O grande desenvolvimento tecnologico do século XX provocou, de pronto, o anuncio da era da especialização. Isto ainda se intensificou mediante o incremento do ensino técnico-cientifico. Em suma, seria muito difícil um novo Leonardo da Vinci - a epoca exigiria cada especialista, uniformizado ou não, em seu escaninho proprio, dentro do grande fichario das atividades humanas. Nada de ficar pulando de especialidade em especialidade, mesmo a preço de muitos se olharem no espelho e verem um Joseph K.
A amplitude das formas de cenhecimento não permitiria a ninguém tentar empalmar o mundo e o seu processo. Os escritores e artistas caiam na timidez diante do acumulo de novas ciencias: Sociologia, Psicologia, Ecologia etc e etc. Balzac passava a ser desnecessario, pois quem escrevesse realismo não dispunha da sabedoria a respeito do instrumento cientificamente adequado para examinar os ratos e dissecar o comportamento humano. Enfim, muita gente até com bastante dose de pieguice, despejou laudas e laudas sobre o apocalipse do individuo e das sociedades assoladas pelo progresso. Este seria até o demonio, enquanto os tecnocratas, as burocratas, ajoelhavam-se a seus pés.
Nem Deus, nem demo. A idéia do funcionalismo, que decorre inclusive da grande faixa filosofica aberta pela Teoria da Relatividade demonstra também que a tecnica pode ser tudo, mas dentro de um determinado campo correlato de ação. O individuo encerrado entre os espelhos de sua especialização perde a visão global do processo, acabará perdendo até a noção do aspecto functional de sua competencia: terá, à mão, sempre a pinça, nunca o farol ou, sequer, um misero flash-light.

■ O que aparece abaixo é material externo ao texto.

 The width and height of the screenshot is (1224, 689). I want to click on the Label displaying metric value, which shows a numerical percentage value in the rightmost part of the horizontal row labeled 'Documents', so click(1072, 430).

E, sem isso, sem o Norte, pode ter a má sorte de se submeter, em grupo, a um não-especiatista, expert em se transformar em ditador. A história, recentíssima, mostra exemplos disso. Fritz Laag, pouco antes da glorificação suicida de Hitler, filmou "Metropolis". Na União Sovietica o sonho utopico do comunismo (e o conceito de utopia, aliás, é uma especialidade da cultura occidental...) tornou-se miseria do burocracismo, onde, inclusive, para o escritor e artista, a especialização tematica é obrigatoria.
Não se nega o que a palavra "especialista" ou "especialização" pode significar, de novo funcionamento, como a consciencia de cada individuo do alcance de seu instrumento principal de trabalho e/ou criação. Estar consciente é ser profissional. Mas esse instrumento não pode também ser uma coisa ou entidade isolada, avessa ao relacionamento com outros fatos e instrumentos. Senão, é o auto-sacrificio da liberdade: logo, ela que condiciona a objetividade para o estar, permanecer no mundo. Ou dizer: sou especialista, - fecho-me em meu escaninho - atiro. O tiro sai pela culatra.